Two brains on music: Bobby McFerrin visits Levitin lab

Bobby McFerrin and Prof. Daniel Levitin share a laugh as the vocalist samples an experiment at the Laboratory for Music Perception, Cognition and Expertise. / Photo: Owen Egan
Bobby McFerrin and Prof. Daniel Levitin share a laugh as the vocalist samples an experiment at the Laboratory for Music Perception, Cognition and Expertise. / Photo: Owen Egan

By Chris Chipello

When PBS produced the award-winning documentary “The Music Instinct,” based on Prof. Daniel Levitin’s best-selling book, “This is Your Brain on Music,” vocalist Bobby McFerrin served as a co-host.
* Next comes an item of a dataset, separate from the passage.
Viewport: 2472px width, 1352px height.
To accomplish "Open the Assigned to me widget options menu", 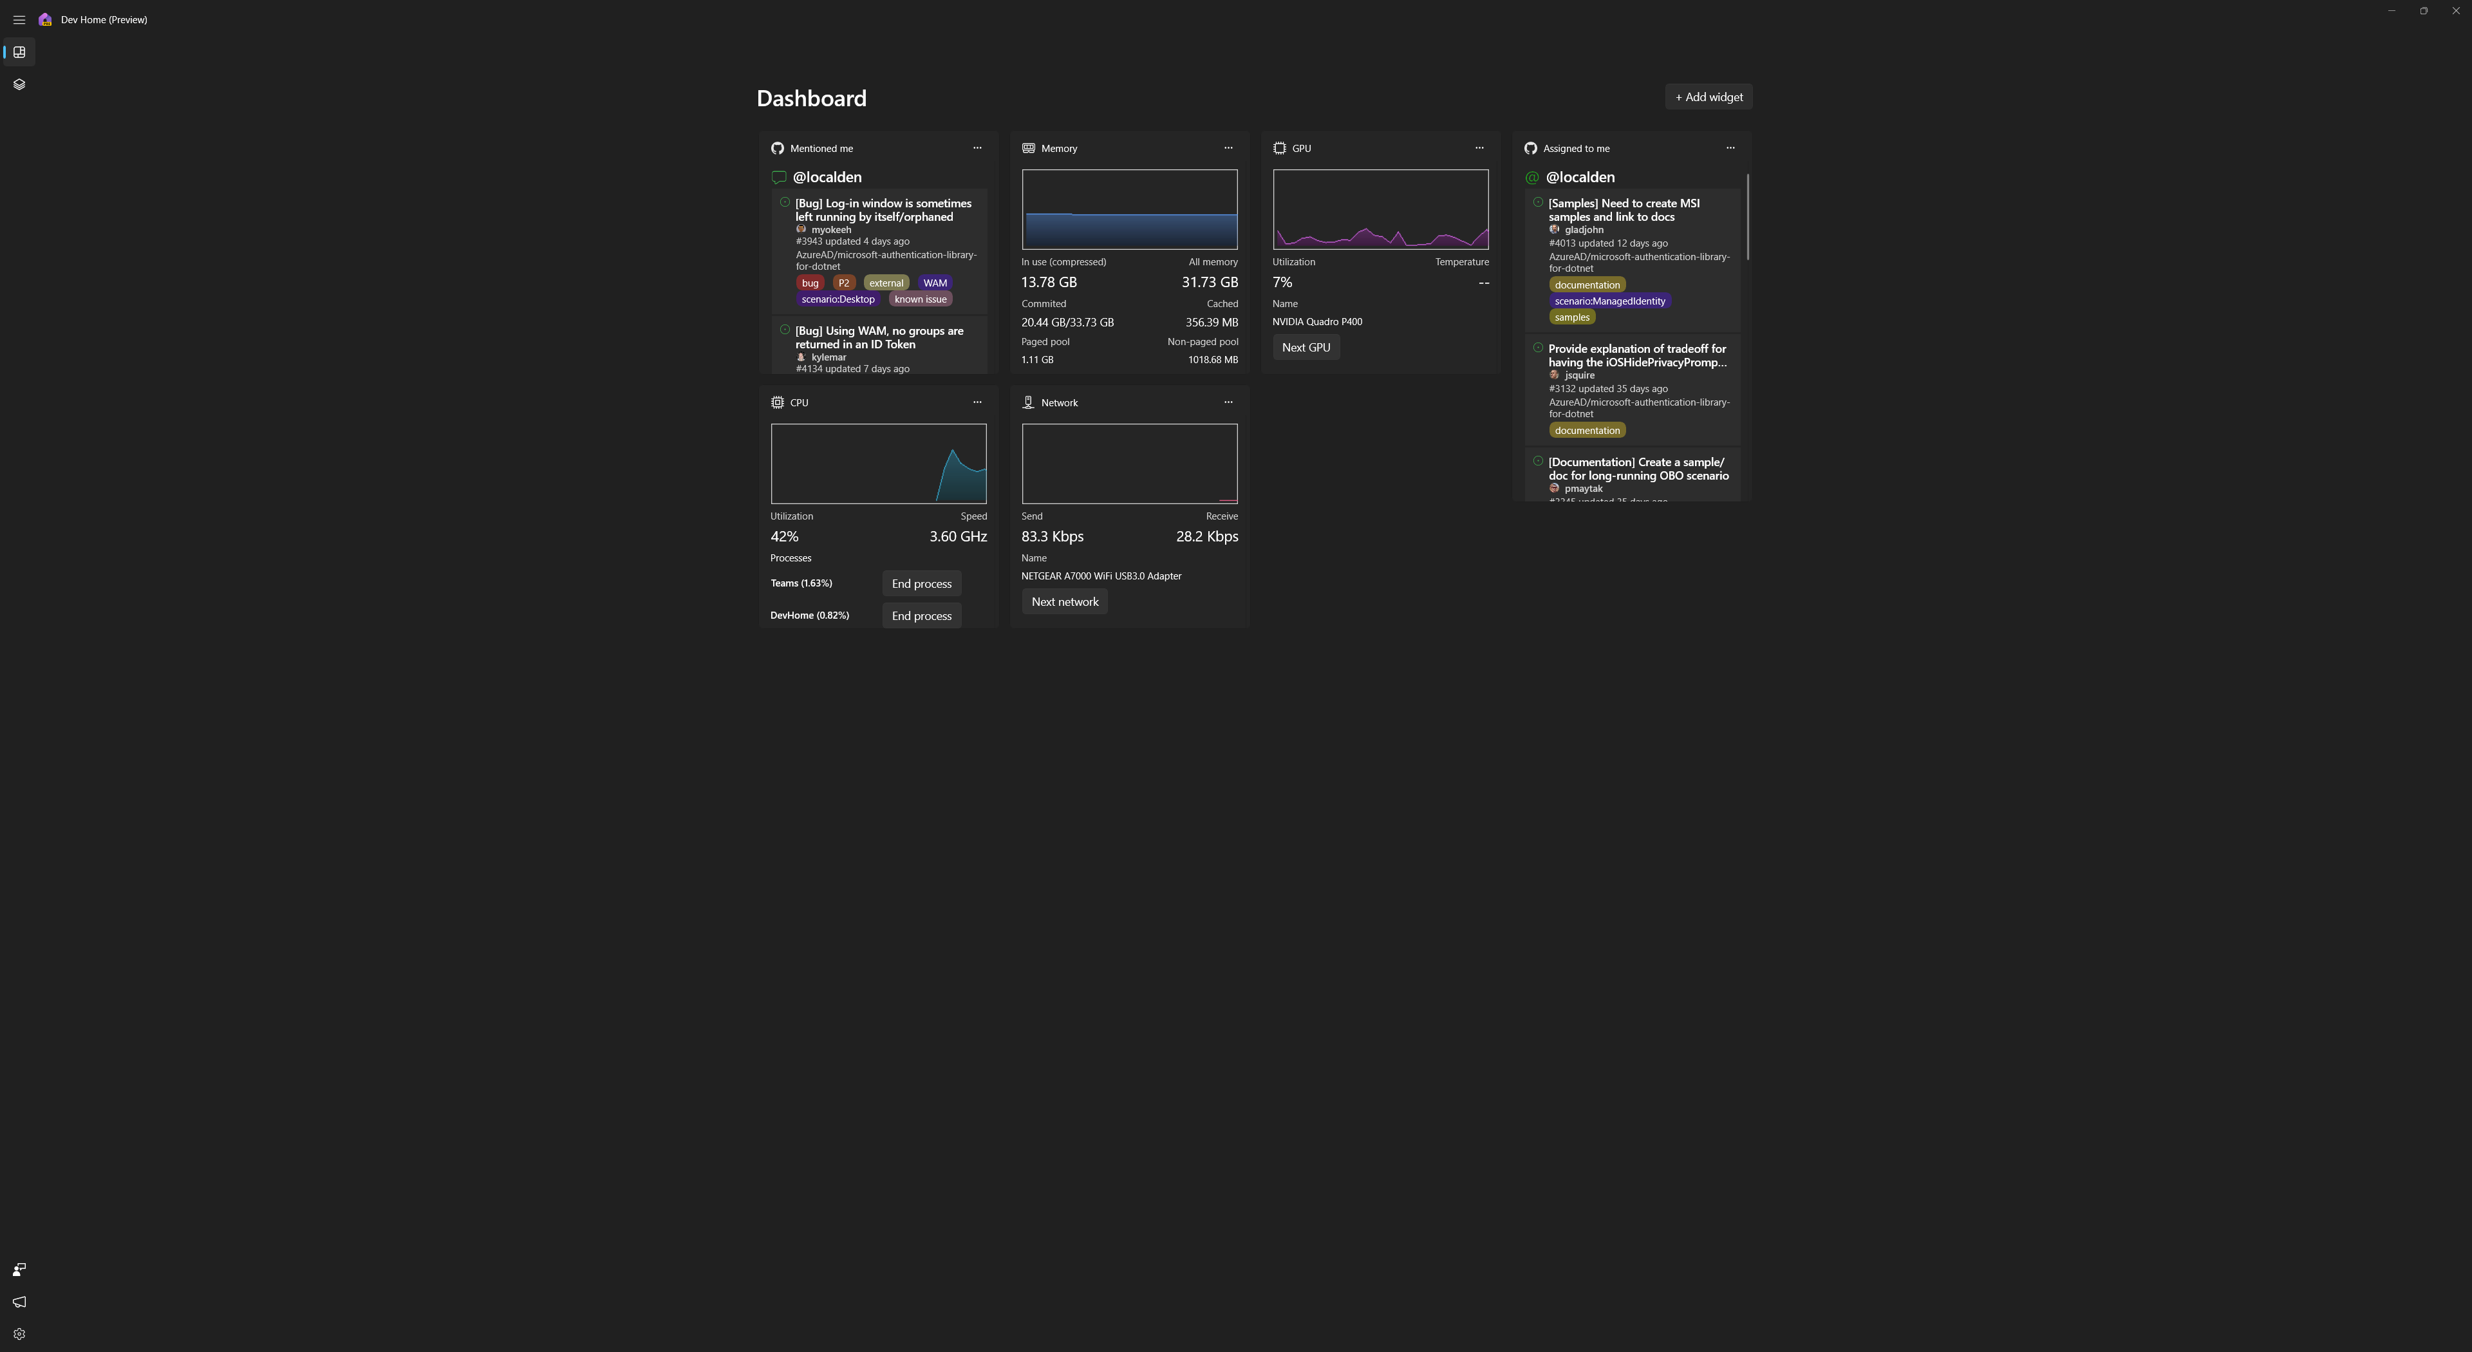I will tap(1730, 148).
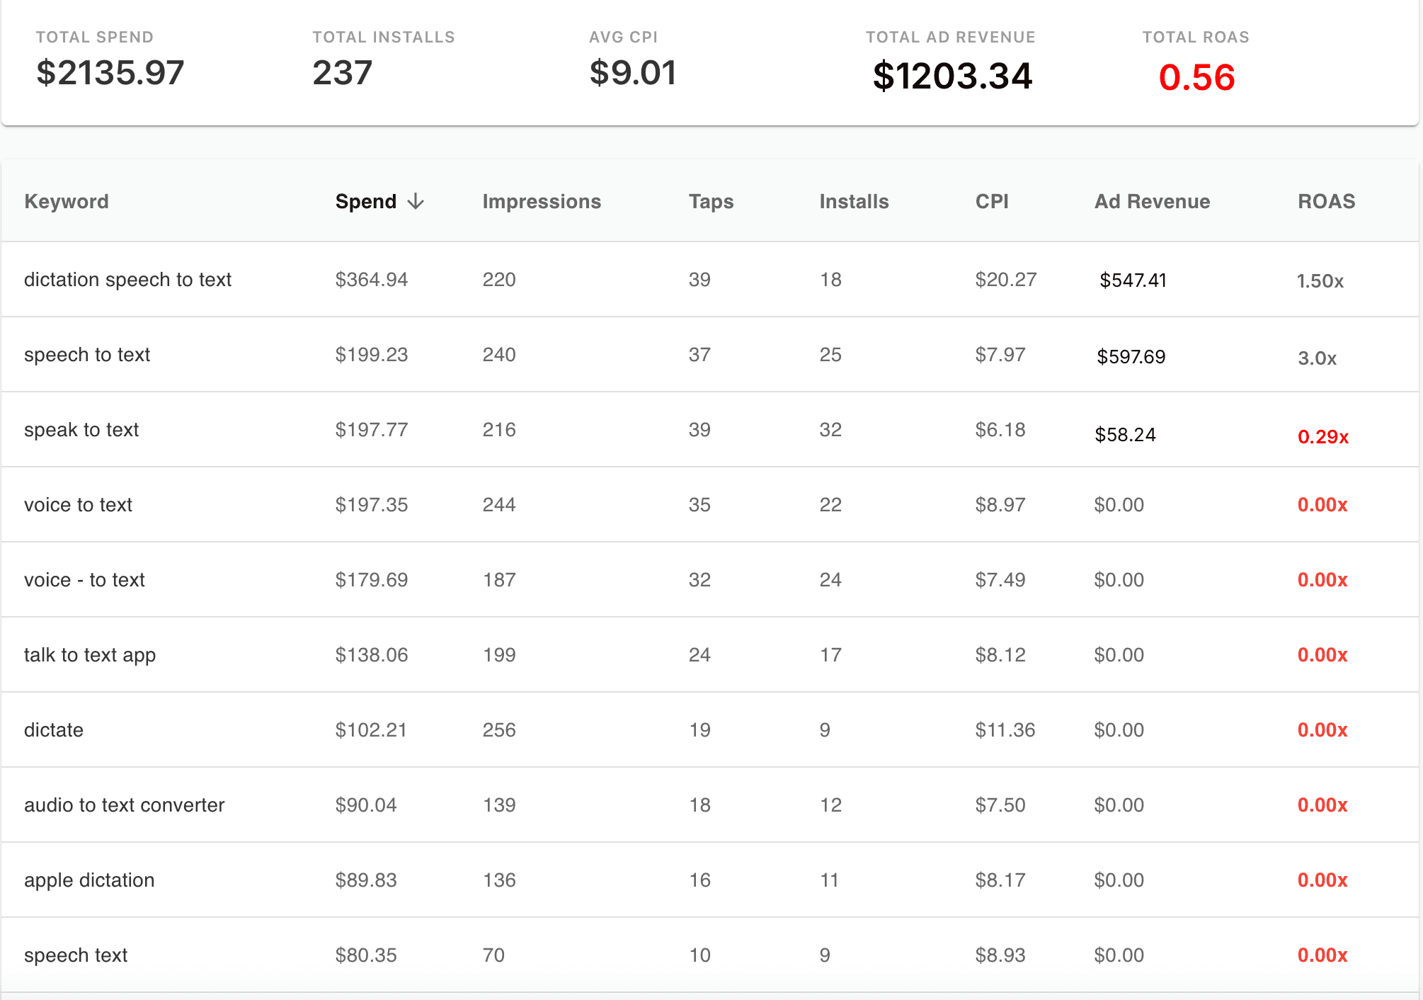Select the keyword 'dictation speech to text'
Viewport: 1423px width, 1000px height.
[x=127, y=279]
McFerrin, along with cellist Yo-Yo Ma and other renowned performers, helped demonstrate how the basic elements of music — pitch, tempo, rhythm and melody — create specific reactions in our brains.
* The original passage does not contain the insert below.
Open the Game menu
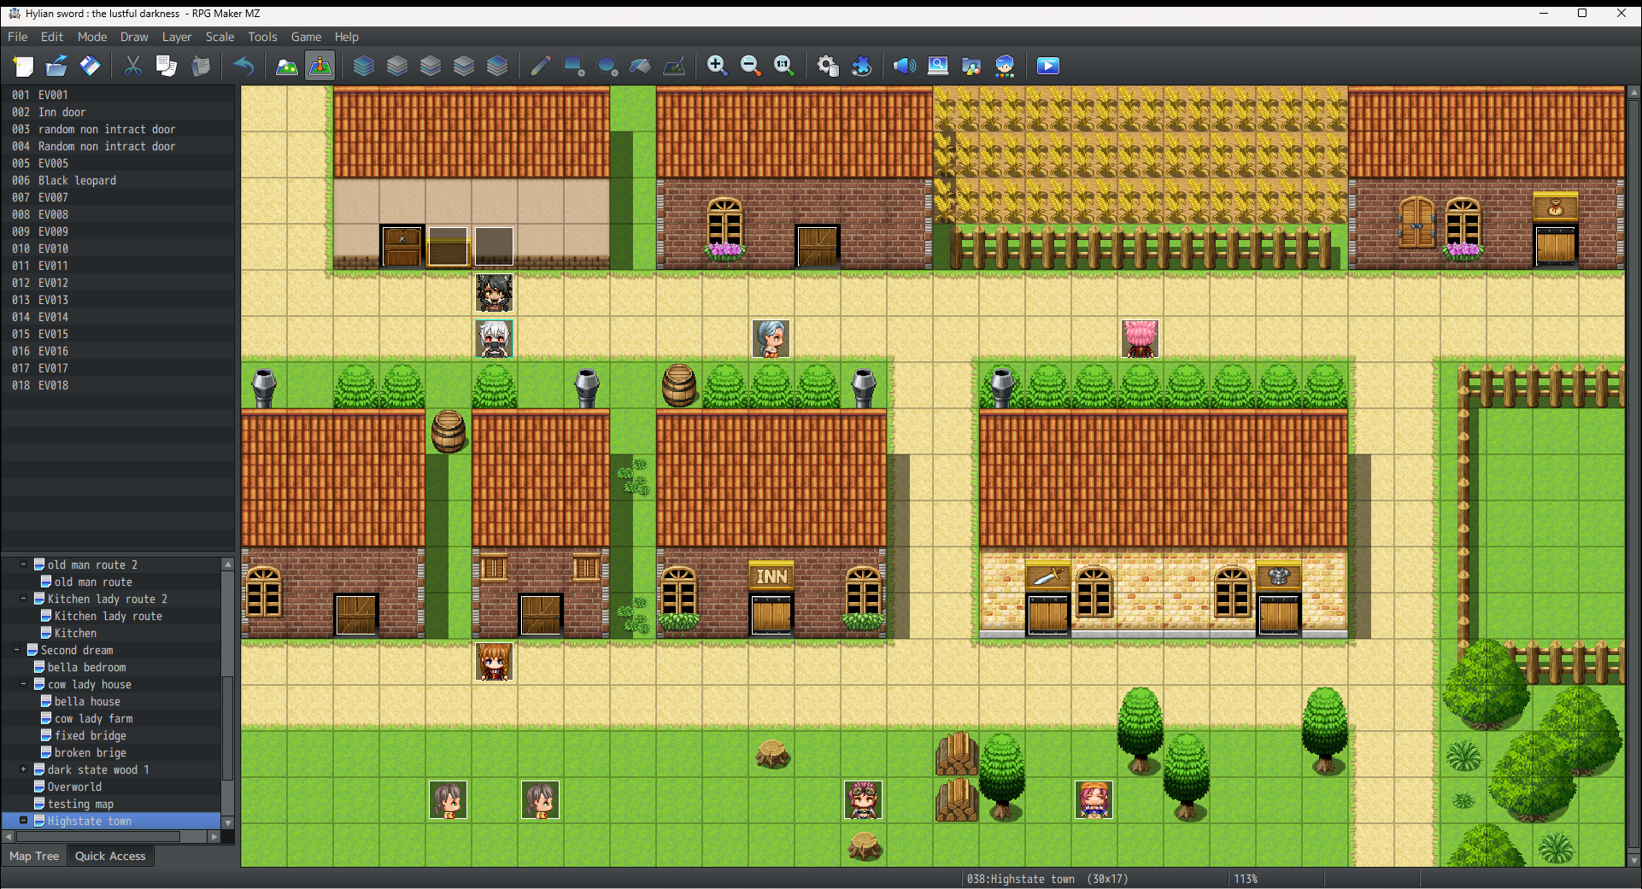Image resolution: width=1642 pixels, height=889 pixels. click(x=305, y=37)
So while McFerrin was in Montreal last week to perform at the Jazz Festival, it was only natural that he drop by McGill’s Laboratory for Music Perception, Cognition and Expertise to visit with Prof. Levitin and get a first-hand look at the array of experiments that go on there.

“Scientifically looking at the things I do is new to me,” McFerrin said.

He proved to be a keen observer, as Levitin ran him through a sampling of experiments designed to tease out answers to questions about how music interacts with the human mind.

At one point, for example, Levitin had McFerrin don a set of high-end headphones and listen to an excerpt from a Barbra Streisand recording in two different formats – one in CD quality , another in an ultra-high quality format sometimes used in audiophile recordings. McFerrin would try to determine which was which, a bit like a wine expert undertaking a blind taste test.

McFerrin listened carefully, then quickly decided that the first version had “a little bit more air in it.” The second “still had a nice quality to it, but it just sounded a little like the sheen had been taken off of it.”

Levitin then played two more versions of the same Streisand snippet. This time, McFerrin said he “didn’t really detect much difference.”

McFerrin had nailed both tests.

“We’ve tested a whole bunch of people, including Grammy award-winning sound producers, and they can’t tell the difference,” said Levitin, who is a former record producer as well as a James McGill Professor of Psychology. “But you’re hearing the differences, which actually upsets me,” he added wryly, drawing a big laugh from McFerrin. “Because it makes my life more complicated now. If nobody could tell the difference, that’s a tidy research story. If one person can tell the difference, maybe there’s a second, so I’ve got to find that second person…”

The issue is of keen interest to the Grammy Foundation, which is funding the study. Along with the Library of Congress, the Foundation is vitally involved in preserving old recordings by creating a permanent digital archive. Because higher resolution requires much more storage space, it’s more costly – so there’s an economic incentive to use the minimum resolution needed to keep the recordings sounding their best.

The Levitin Lab, tucked away in the sprawling Stewart Biology Building, studies the science of musical sound, using a broad spectrum of approaches. These include the use of functional neuroimaging, studies of specific populations with neurogenetic impairments, and traditional behavioral psychology experiments.

McFerrin got a feel for the range of methods when he tried out an experiment designed by visiting pain researcher Dr. Laura Mitchell from Scotland. He was asked to plunge his hand into ice water and leave it there as long as he could, while a piece of gentle music played. He withdrew his hand after 6.72 seconds. “Goodness gracious, that’s cold water.” After he recovered, the exercise was repeated with his other hand – to the tune of a suspenseful, but familiar, piece of music. This time he managed to keep his hand in the water for 12.72 seconds – almost twice as long.

How to explain that outcome, McFerrin wondered? “The familiarity may be comforting,” Levitin observed. “Even though the music is scary, the comforting quality of it could cause a release of dopamine or other chemicals that soothe you.”